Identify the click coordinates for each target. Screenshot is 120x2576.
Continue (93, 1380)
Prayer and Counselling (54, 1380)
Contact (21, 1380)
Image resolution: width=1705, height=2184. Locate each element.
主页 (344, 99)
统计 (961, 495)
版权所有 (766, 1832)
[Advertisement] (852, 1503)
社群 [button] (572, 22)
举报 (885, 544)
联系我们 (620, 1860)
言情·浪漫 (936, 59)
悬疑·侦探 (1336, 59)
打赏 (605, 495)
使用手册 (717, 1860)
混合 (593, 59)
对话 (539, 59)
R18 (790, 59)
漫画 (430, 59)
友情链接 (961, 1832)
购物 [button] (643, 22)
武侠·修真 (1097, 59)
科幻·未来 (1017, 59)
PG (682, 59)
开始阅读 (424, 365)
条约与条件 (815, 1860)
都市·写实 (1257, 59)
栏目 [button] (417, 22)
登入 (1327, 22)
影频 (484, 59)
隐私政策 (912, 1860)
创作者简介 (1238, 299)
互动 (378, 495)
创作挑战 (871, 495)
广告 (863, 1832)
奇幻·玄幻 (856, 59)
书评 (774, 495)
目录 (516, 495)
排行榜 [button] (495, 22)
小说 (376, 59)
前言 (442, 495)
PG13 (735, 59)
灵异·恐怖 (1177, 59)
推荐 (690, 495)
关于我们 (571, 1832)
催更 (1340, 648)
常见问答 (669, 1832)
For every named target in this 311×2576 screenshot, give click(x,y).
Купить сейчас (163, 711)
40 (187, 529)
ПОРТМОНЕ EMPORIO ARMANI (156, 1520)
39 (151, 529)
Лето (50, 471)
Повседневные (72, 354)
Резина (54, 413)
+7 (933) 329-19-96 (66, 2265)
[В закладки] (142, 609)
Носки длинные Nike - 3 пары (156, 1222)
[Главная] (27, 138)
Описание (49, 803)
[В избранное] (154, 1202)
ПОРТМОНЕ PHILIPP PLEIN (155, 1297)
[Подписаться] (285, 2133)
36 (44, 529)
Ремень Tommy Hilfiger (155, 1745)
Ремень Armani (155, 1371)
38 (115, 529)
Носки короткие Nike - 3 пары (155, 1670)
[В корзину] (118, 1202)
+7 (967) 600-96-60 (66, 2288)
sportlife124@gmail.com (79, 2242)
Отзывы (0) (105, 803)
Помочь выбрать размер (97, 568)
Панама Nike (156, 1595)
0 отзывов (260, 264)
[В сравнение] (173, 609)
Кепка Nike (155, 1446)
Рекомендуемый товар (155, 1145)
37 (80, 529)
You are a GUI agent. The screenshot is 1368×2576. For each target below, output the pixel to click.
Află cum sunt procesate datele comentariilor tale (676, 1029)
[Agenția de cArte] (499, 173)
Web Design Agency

• [Instructions to follow]:
Repeat the listing in full, keeping every line exactly as it is.

• [Solution to the exercise]:
Identify the click coordinates for each target. Screenshot is 120x2576.
Continue (93, 1380)
Prayer and Counselling (54, 1380)
Contact (21, 1380)
Image resolution: width=1705, height=2184. Locate each element.
主页 (344, 99)
统计 (961, 495)
版权所有 (766, 1832)
[Advertisement] (852, 1503)
社群 [button] (572, 22)
举报 (885, 544)
联系我们 (620, 1860)
言情·浪漫 (936, 59)
悬疑·侦探 (1336, 59)
打赏 (605, 495)
使用手册 (717, 1860)
混合 (593, 59)
对话 (539, 59)
R18 (790, 59)
漫画 (430, 59)
友情链接 (961, 1832)
购物 [button] (643, 22)
武侠·修真 (1097, 59)
科幻·未来 (1017, 59)
PG (682, 59)
开始阅读 (424, 365)
条约与条件 (815, 1860)
都市·写实 (1257, 59)
栏目 [button] (417, 22)
登入 (1327, 22)
影频 (484, 59)
隐私政策 (912, 1860)
创作者简介 (1238, 299)
互动 (378, 495)
创作挑战 (871, 495)
广告 (863, 1832)
奇幻·玄幻 (856, 59)
书评 (774, 495)
目录 (516, 495)
排行榜 [button] (495, 22)
小说 (376, 59)
前言 (442, 495)
PG13 (735, 59)
灵异·恐怖 (1177, 59)
推荐 (690, 495)
关于我们 (571, 1832)
催更 (1340, 648)
常见问答 (669, 1832)
For every named target in this 311×2576 screenshot, give click(x,y).
Купить сейчас (163, 711)
40 (187, 529)
ПОРТМОНЕ EMPORIO ARMANI (156, 1520)
39 (151, 529)
Лето (50, 471)
Повседневные (72, 354)
Резина (54, 413)
+7 (933) 329-19-96 (66, 2265)
[В закладки] (142, 609)
Носки длинные Nike - 3 пары (156, 1222)
[Главная] (27, 138)
Описание (49, 803)
[В избранное] (154, 1202)
ПОРТМОНЕ PHILIPP PLEIN (155, 1297)
[Подписаться] (285, 2133)
36 (44, 529)
Ремень Tommy Hilfiger (155, 1745)
Ремень Armani (155, 1371)
38 (115, 529)
Носки короткие Nike - 3 пары (155, 1670)
[В корзину] (118, 1202)
+7 (967) 600-96-60 (66, 2288)
sportlife124@gmail.com (79, 2242)
Отзывы (0) (105, 803)
Помочь выбрать размер (97, 568)
Панама Nike (156, 1595)
0 отзывов (260, 264)
[В сравнение] (173, 609)
Кепка Nike (155, 1446)
Рекомендуемый товар (155, 1145)
37 (80, 529)
You are a GUI agent. The screenshot is 1368×2576. For each target below, output the pixel to click.
Află cum sunt procesate datele comentariilor tale (676, 1029)
[Agenția de cArte] (499, 173)
Web Design Agency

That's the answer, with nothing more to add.